Start

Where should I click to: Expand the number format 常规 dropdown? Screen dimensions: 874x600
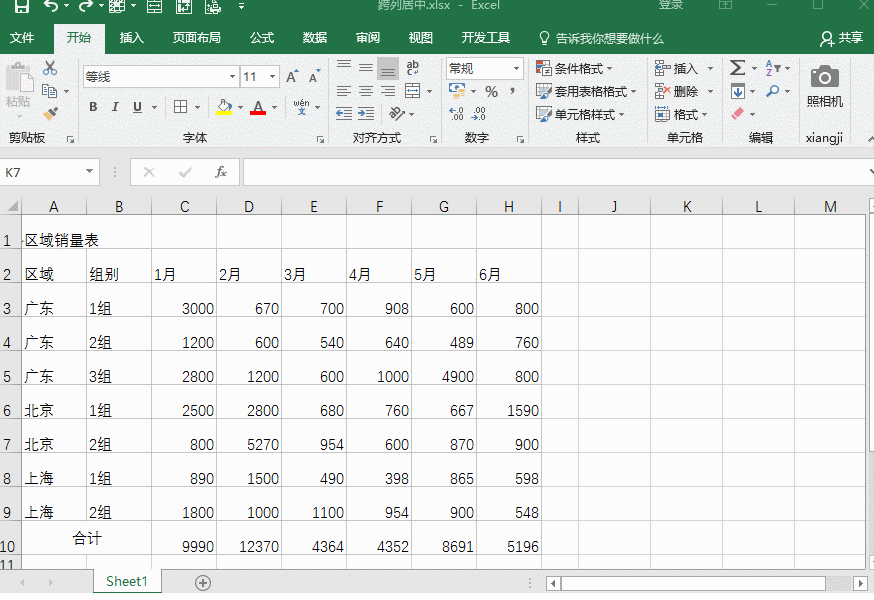(516, 69)
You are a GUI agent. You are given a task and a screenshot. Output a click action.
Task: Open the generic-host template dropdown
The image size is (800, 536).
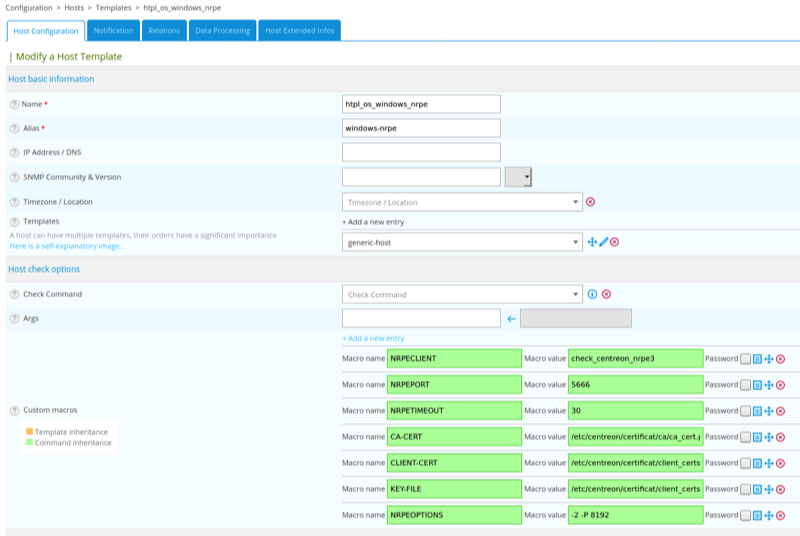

End

Reproduce the records above, substituting "menu" for every occurrence of "dropdown" and leaving all other text unchanged. Omit the pictures from your answer.

Where should I click to: Expand the number format 常规 menu? Screen dimensions: 874x600
(516, 69)
You are a GUI agent. You are given a task and a screenshot. Output a click action.
Task: Open the generic-host template menu
The image size is (800, 536).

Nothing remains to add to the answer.